Non loin de la tente de prières, des musiciens et des petits danseurs chleuhs, plus pareils à des femmes qu’à des hommes avec leurs yeux peints, leurs longues robes et leurs ceintures brodées, dansaient au bruit des tambourins, des cithares et des mandores mêlés au bruit de la prière. C’étaient toujours ces danses d’une retenue et d’une modestie équivoque, ces marches lentes accompagnées de brefs tournoiements et de torsions rapides du corps autour des hanches immobiles, ces évolutions compliquées qui cessaient brusquement lorsque le chef de la bande, d’une voix suraiguë, faisait l’invocation à Allah en étendant ses mains ouvertes. Eux aussi, les petits danseurs aux yeux peints tendaient leurs mains trop fines, chargées de bagues, de bracelets et de petites castagnettes de cuivre. Et tout le cercle des assistants, les mains pareillement ouvertes, répétait : Amen ! Amen !

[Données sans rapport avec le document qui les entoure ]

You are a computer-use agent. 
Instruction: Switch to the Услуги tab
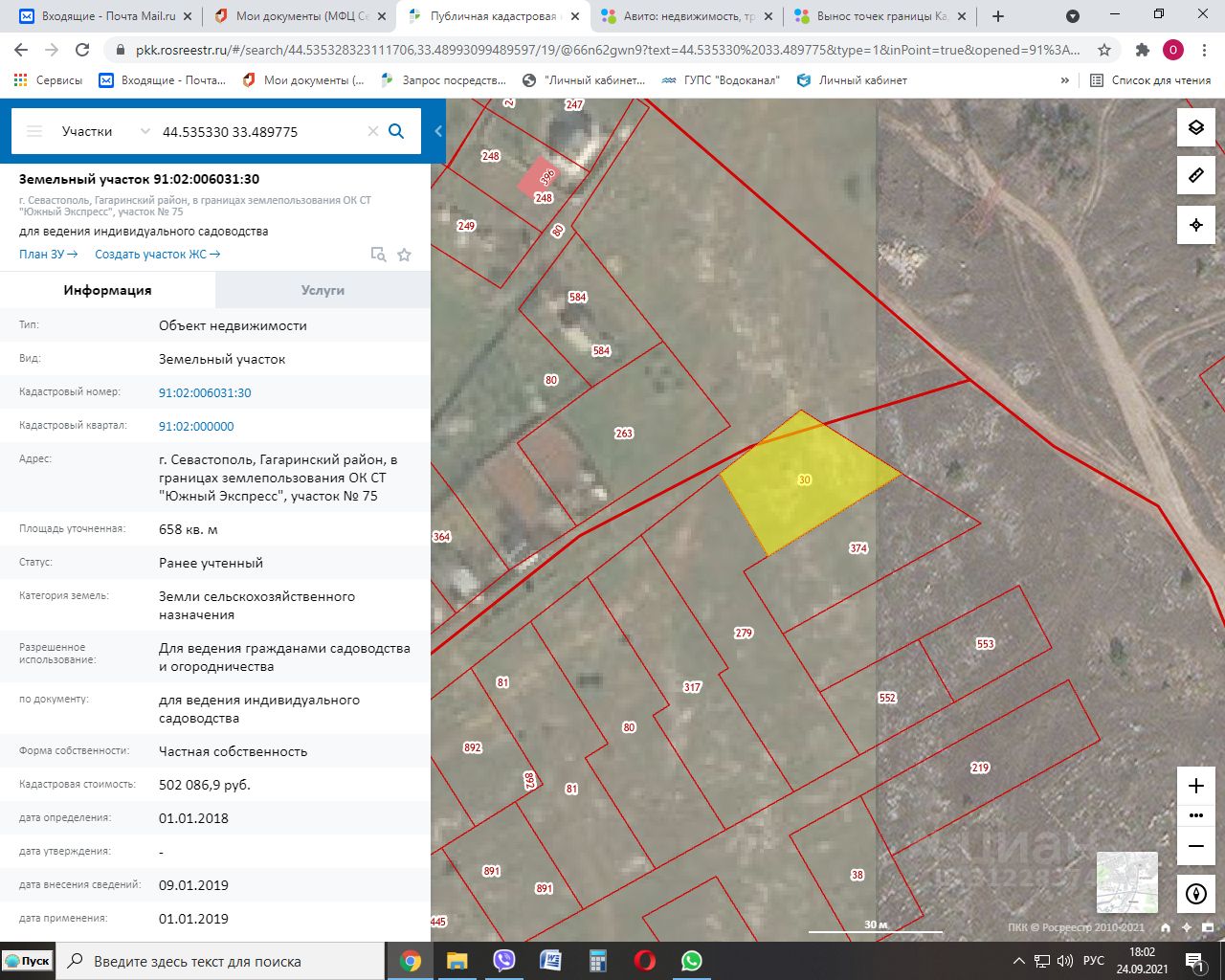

Le soleil avait déjà disparu. La lune éclairait maintenant la ligne déchiquetée des montagnes. Dans les tentes, sur les tapis ou sur les jonchées de lauriers roses, les gens priaient, prenaient le thé, achevaient leur repas, ou s’amusaient à consulter des épaules de mouton dont on avait raclé la viande, pour juger, d’après une certaine disposition des ombres, si la harka remporterait la victoire... Et c’est ainsi que dans cette nuit d’août on se préparait à combattre dans le camp du Madani.


JÉRÔME ET JEAN THARAUD.

  1. Étudiants en théologie musulmane.